A collection of informal posts created by the minds at CIOview
Having done your homework you may very well know a hybrid solution in many cases offers the best price/performance option. However, the question then becomes what percentage of your data storage capacity should be Flash and what percentage should be traditional disk? In terms of an IOP density function, the following ratios can be used when empirical data is not available: 69% of IOPS tend to occur on the first 20% of storage, 20% occur on the next 20% and 11% of IOPS relate to the last 60% of the storage capacity. As a result, placing 40% of your data on Flash suggests you will get 89% of your IOPS.
The basic challenge is the science of genome sequencing is evolving much faster than the refresh cycle of data center equipment. As a result, it is incumbent on IT to purchase equipment with sufficient flexibility to anticipate new sequencing demands. Just what exactly are the factors that drive those demands in terms of compute and data storage resources?
Genome sequencing usually means creating an enormous database, and then mapping it against the variant in question. This requires a sort step of the read mapping. While this process can arguably be done more efficiently in some cases by using third party software, it’s still a very compute intensive undertaking. For example, a recent study of 440 patients required 300,000 core hours of computer time.
Currently each genome read mapping uses approximately 500 core hours of processing. Given the cost of a core hour is between $.05 and $0.12. Add in the variant calling cost of about 200 core hours per genome, and one can quickly get an idea of the compute resources required. As far as storage performance, a reasonable heuristic is 10 sustained IOPS per study participant, and at least 1 GB/s of sustained reads. However, the latency requirements are much more modest than the required data transfer rate would suggest. Therefore, genome sequencing is arguably an optimal workload for a hybrid data storage solution.
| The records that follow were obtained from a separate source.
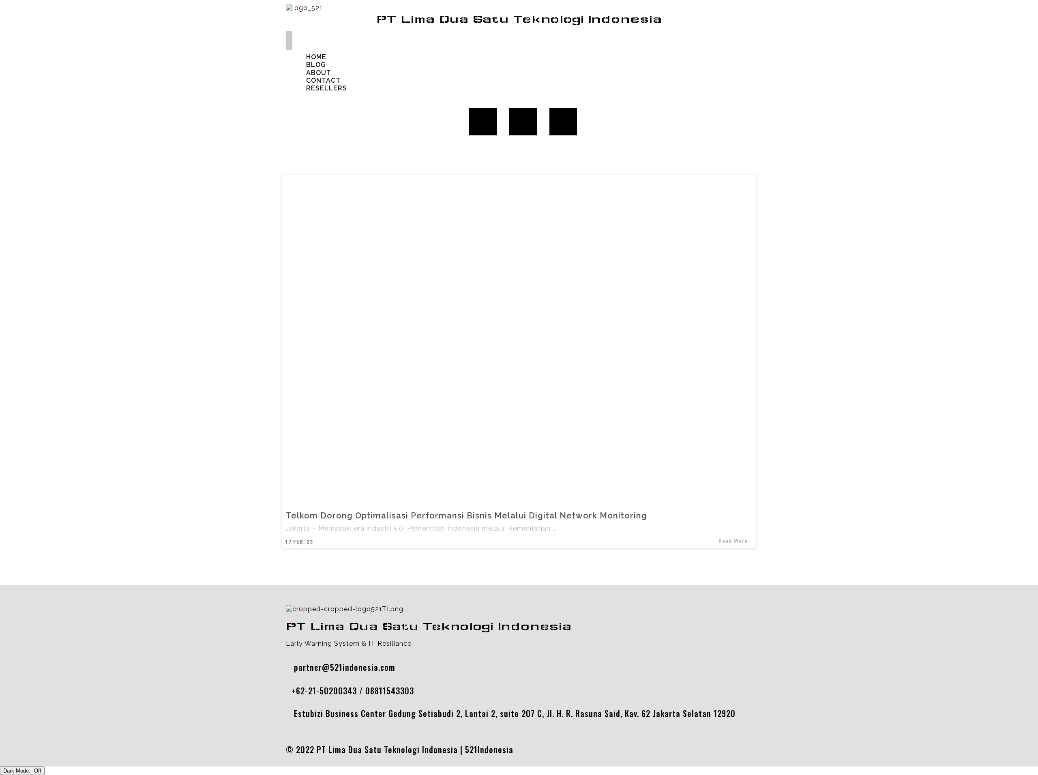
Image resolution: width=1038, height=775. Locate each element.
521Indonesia (489, 749)
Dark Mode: (17, 771)
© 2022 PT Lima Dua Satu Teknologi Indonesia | (375, 749)
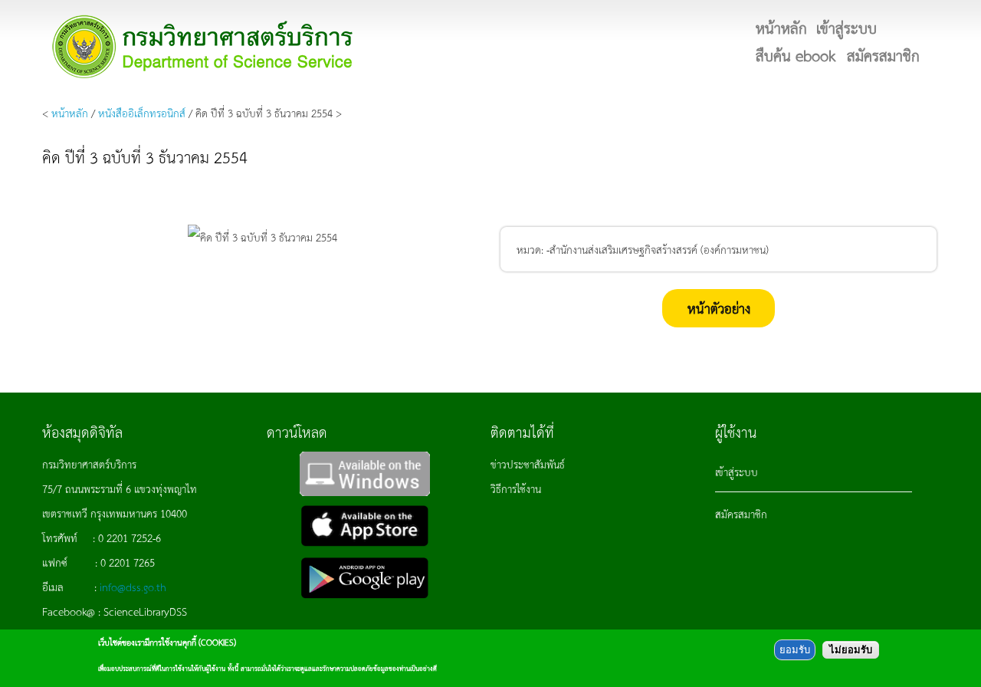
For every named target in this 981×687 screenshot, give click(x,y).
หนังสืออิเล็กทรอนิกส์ (141, 112)
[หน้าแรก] (203, 46)
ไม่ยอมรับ (850, 650)
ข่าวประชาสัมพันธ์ (527, 463)
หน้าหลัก (69, 112)
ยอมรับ (794, 650)
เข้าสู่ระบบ (736, 471)
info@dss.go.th (133, 586)
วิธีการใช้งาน (515, 488)
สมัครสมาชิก (741, 513)
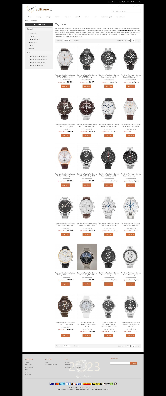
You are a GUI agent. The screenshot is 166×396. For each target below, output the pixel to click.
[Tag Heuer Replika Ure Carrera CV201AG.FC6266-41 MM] (87, 59)
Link (31, 45)
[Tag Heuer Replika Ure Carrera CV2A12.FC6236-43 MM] (65, 108)
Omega (48, 17)
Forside (27, 20)
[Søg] (139, 11)
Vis (125, 40)
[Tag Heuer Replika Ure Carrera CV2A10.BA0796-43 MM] (109, 59)
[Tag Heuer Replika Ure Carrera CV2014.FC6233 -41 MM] (109, 158)
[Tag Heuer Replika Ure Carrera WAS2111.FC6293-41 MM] (109, 108)
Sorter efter (59, 40)
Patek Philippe (121, 17)
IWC (95, 17)
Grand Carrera (34, 39)
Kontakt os (28, 365)
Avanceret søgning (51, 365)
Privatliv (28, 372)
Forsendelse (29, 367)
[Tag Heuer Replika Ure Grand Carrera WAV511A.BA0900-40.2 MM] (131, 306)
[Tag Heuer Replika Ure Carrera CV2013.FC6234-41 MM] (65, 306)
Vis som (76, 40)
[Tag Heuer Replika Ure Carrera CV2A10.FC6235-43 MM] (131, 59)
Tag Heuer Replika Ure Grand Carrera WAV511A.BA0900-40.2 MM (130, 324)
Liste (83, 40)
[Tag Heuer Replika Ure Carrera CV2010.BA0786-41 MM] (87, 257)
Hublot (78, 17)
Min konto (68, 362)
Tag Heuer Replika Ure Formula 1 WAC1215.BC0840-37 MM (87, 324)
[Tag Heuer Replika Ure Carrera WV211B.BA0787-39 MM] (87, 158)
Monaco (32, 48)
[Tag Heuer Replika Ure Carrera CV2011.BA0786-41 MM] (131, 257)
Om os (27, 362)
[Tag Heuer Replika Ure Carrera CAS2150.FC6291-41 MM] (65, 257)
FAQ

There are two distinct methods of genome sequencing: whole genome sequencing, and exome sequencing. Whole as the name implies includes sequencing the non-differentiated aspects of the human genome, while exome only sequences the exonic aspects which typically amount to 1-2% of the whole genome. As a result, the amount of data storage and disk IOPS required will depend on: sequencing approach (whole or exome), plus the number of base reads, and the read length.
In the case of exome sequencing, the file size can be derived from: a coverage factor of 40x, 110,000,000 reads and a read length of 75. This will give you a 5.7GB BAM file. Add in Meta data for future analysis and visualization, and the expanded file will be almost 7GB.
In the case of whole genome sequencing, if we use fairly standard measures such as: coverage of 37.7 x, a read length of 115, with 975,000,000 reads the BAM file would be 82GB. Adding Meta you can expect the BAM file size to be about 105 GB.
Processing resource requirements in combination with Disk IO are slated to increase as HighSeq x 10 analysis becomes increasingly common. For rough estimate purposes each read mapping requires about 500 core hours while each variant calling needs 200 core hours. These numbers will trend upwards fairly dramatically if HighSeq x 10 is fully exploited.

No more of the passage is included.